=== Records supplied ===

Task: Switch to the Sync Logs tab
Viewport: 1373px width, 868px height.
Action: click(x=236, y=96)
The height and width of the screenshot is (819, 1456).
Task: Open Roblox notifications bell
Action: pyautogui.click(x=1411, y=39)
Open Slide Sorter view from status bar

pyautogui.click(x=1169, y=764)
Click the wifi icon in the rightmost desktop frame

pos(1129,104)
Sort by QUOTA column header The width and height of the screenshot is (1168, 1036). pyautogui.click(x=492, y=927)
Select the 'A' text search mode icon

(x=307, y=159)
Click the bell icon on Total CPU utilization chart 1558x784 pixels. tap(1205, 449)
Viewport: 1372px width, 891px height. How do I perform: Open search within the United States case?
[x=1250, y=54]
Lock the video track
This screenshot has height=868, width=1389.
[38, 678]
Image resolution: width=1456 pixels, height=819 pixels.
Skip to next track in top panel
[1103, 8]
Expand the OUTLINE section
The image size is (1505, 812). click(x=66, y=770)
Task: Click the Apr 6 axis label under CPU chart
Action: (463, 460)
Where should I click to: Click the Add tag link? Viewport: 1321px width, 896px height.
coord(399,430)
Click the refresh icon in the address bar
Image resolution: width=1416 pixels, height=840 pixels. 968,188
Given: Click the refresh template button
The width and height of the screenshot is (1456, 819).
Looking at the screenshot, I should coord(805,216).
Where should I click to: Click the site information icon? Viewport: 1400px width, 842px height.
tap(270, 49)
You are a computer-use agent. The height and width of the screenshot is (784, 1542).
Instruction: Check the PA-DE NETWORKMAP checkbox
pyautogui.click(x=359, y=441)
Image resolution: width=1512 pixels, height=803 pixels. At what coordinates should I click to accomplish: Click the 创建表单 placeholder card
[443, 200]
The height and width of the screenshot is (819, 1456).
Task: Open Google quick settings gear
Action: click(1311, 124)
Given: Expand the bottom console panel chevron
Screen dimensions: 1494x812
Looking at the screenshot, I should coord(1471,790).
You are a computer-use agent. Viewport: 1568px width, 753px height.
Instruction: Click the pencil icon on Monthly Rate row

===

## Aim of the exercise
Repeat the material above exactly.

## Response box
Task: Switch to the Sync Logs tab
Viewport: 1373px width, 868px height.
Action: click(x=236, y=96)
The height and width of the screenshot is (819, 1456).
Task: Open Roblox notifications bell
Action: pyautogui.click(x=1411, y=39)
Open Slide Sorter view from status bar

pyautogui.click(x=1169, y=764)
Click the wifi icon in the rightmost desktop frame

pos(1129,104)
Sort by QUOTA column header The width and height of the screenshot is (1168, 1036). pyautogui.click(x=492, y=927)
Select the 'A' text search mode icon

(x=307, y=159)
Click the bell icon on Total CPU utilization chart 1558x784 pixels. tap(1205, 449)
Viewport: 1372px width, 891px height. How do I perform: Open search within the United States case?
[x=1250, y=54]
Lock the video track
This screenshot has height=868, width=1389.
[38, 678]
Image resolution: width=1456 pixels, height=819 pixels.
Skip to next track in top panel
[1103, 8]
Expand the OUTLINE section
The image size is (1505, 812). click(x=66, y=770)
Task: Click the Apr 6 axis label under CPU chart
Action: (463, 460)
Where should I click to: Click the Add tag link? Viewport: 1321px width, 896px height.
coord(399,430)
Click the refresh icon in the address bar
Image resolution: width=1416 pixels, height=840 pixels. 968,188
Given: Click the refresh template button
The width and height of the screenshot is (1456, 819).
Looking at the screenshot, I should coord(805,216).
Where should I click to: Click the site information icon? Viewport: 1400px width, 842px height.
tap(270, 49)
You are a computer-use agent. The height and width of the screenshot is (784, 1542).
Instruction: Check the PA-DE NETWORKMAP checkbox
pyautogui.click(x=359, y=441)
Image resolution: width=1512 pixels, height=803 pixels. At what coordinates should I click to accomplish: Click the 创建表单 placeholder card
[443, 200]
The height and width of the screenshot is (819, 1456).
Task: Open Google quick settings gear
Action: click(1311, 124)
Given: Expand the bottom console panel chevron
Screen dimensions: 1494x812
Looking at the screenshot, I should coord(1471,790).
You are a computer-use agent. Viewport: 1568px width, 753px height.
Instruction: Click the pencil icon on Monthly Rate row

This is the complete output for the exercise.